**Goal**: Render every line of the records below as a numbered list, skipping blank lines and leaving the pictures out.

[Raw records]
====

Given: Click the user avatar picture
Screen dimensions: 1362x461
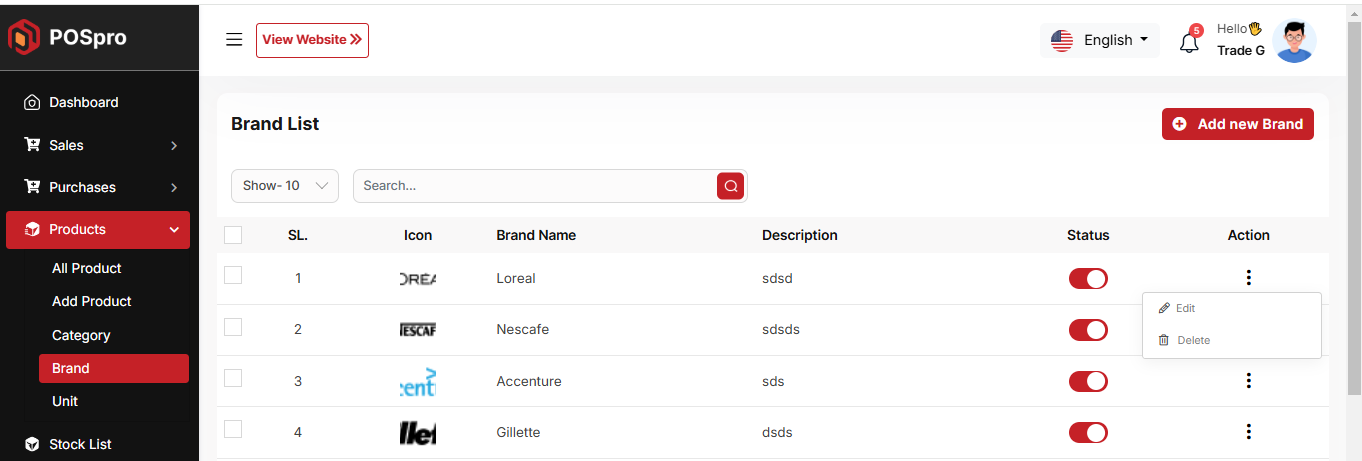Looking at the screenshot, I should coord(1295,41).
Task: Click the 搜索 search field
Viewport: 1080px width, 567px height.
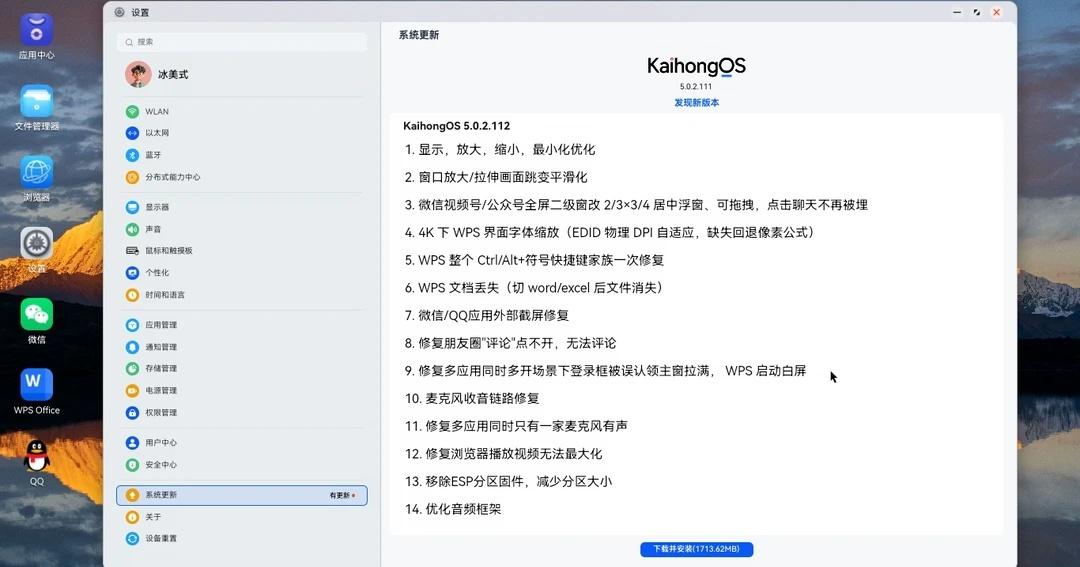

====

**Finished answer**:
1. Given: Click the user avatar picture
2. Screen dimensions: 1362x461
3. Looking at the screenshot, I should coord(1295,41).
4. Task: Click the 搜索 search field
5. Viewport: 1080px width, 567px height.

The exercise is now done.